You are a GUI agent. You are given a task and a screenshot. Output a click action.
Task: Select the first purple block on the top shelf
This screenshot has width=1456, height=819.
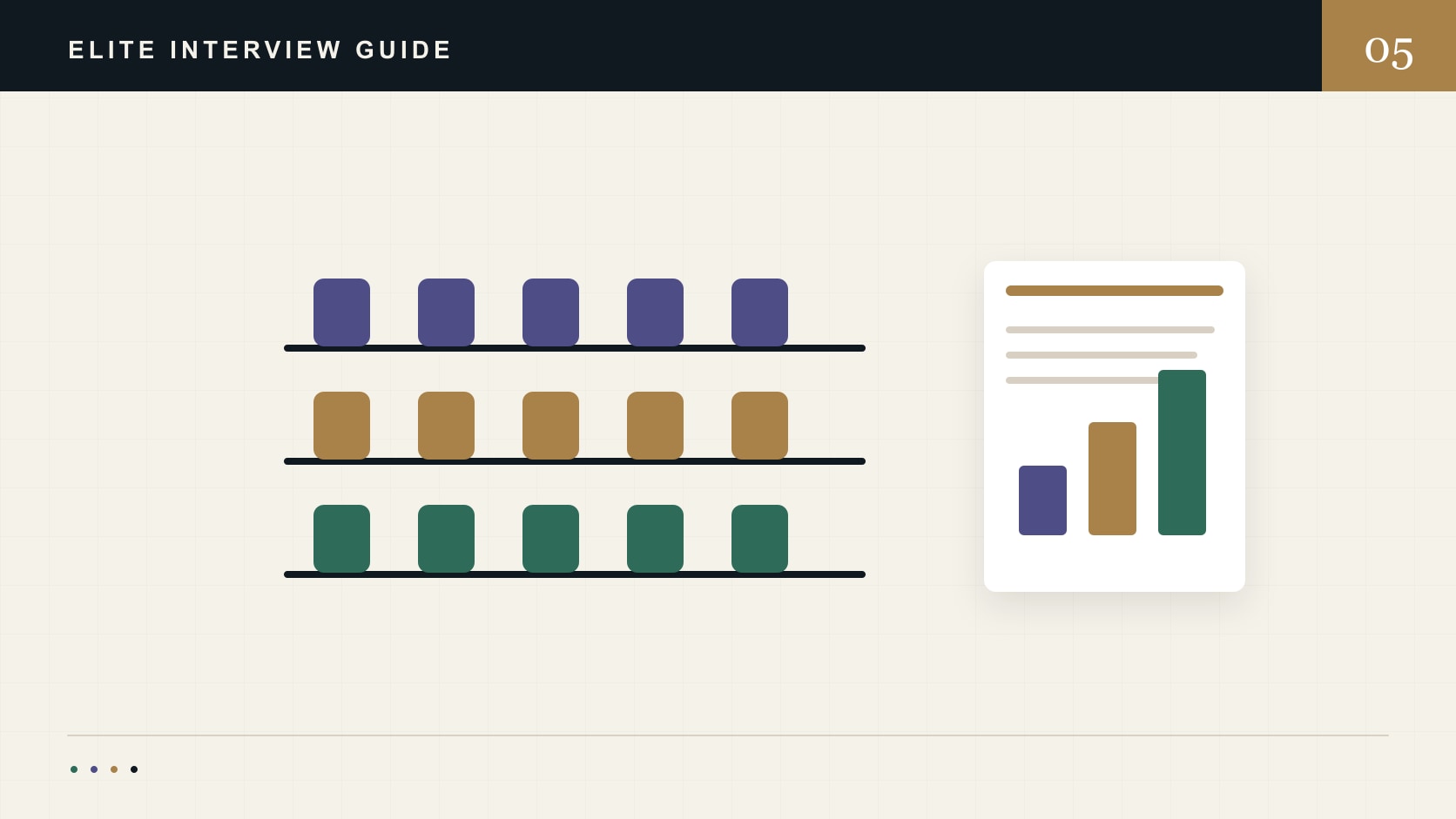tap(341, 312)
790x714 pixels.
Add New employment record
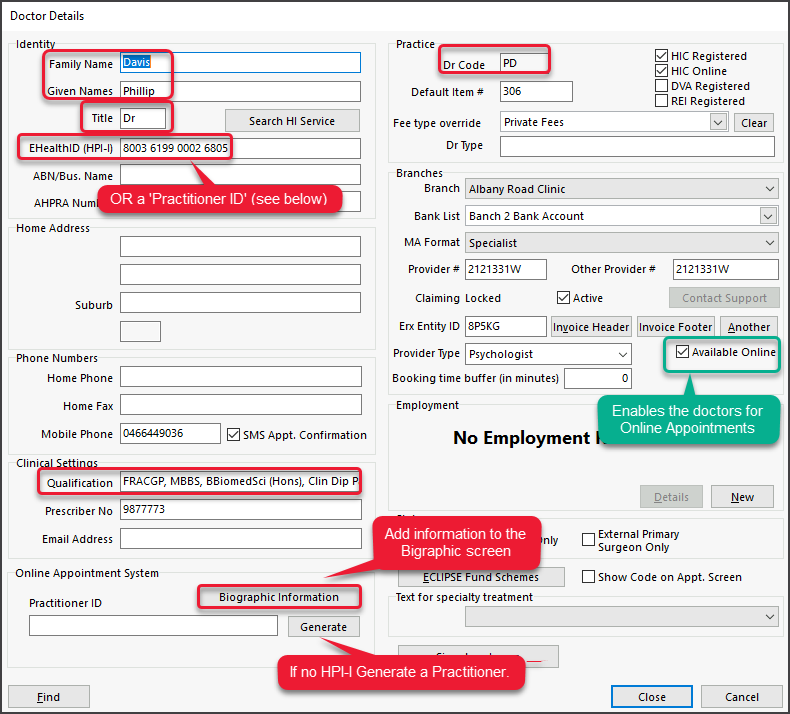pyautogui.click(x=742, y=497)
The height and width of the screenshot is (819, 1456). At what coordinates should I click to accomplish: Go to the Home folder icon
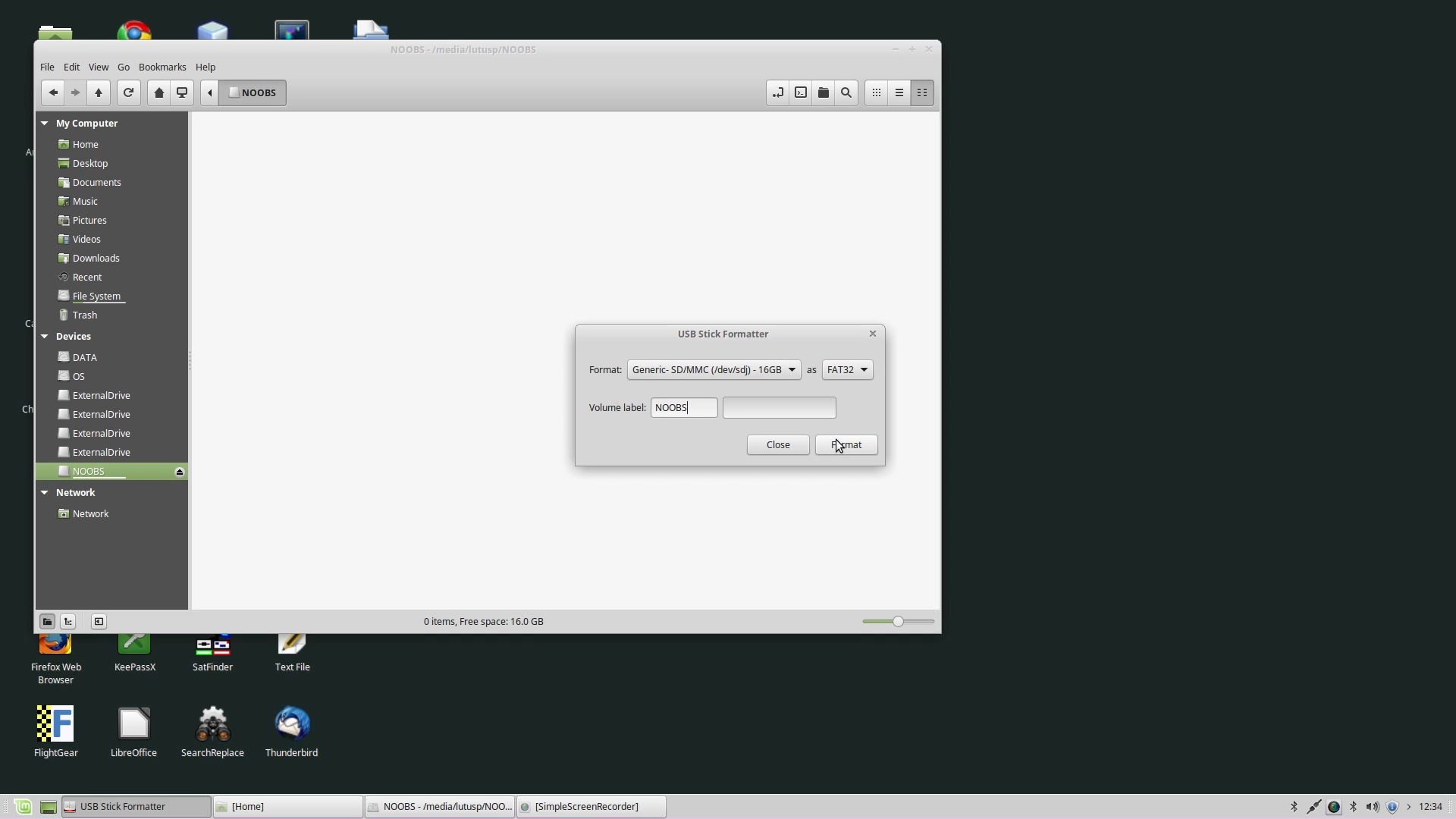158,93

+===+

§ Requirements
Present every line of the items above as a Markdown table with the columns "No." and "Text", numbering the rows, skipping blank lines, and leaving the pictures out.

§ Response
| No. | Text |
|---|---|
| 1 | You are a GUI agent. You are given a task and a screenshot. Output a click action. |
| 2 | Task: Select the first purple block on the top shelf |
| 3 | This screenshot has width=1456, height=819. |
| 4 | tap(341, 312) |
| 5 | 790x714 pixels. |
| 6 | Add New employment record |
| 7 | pyautogui.click(x=742, y=497) |
| 8 | The height and width of the screenshot is (819, 1456). At what coordinates should I click to accomplish: Go to the Home folder icon |
| 9 | 158,93 |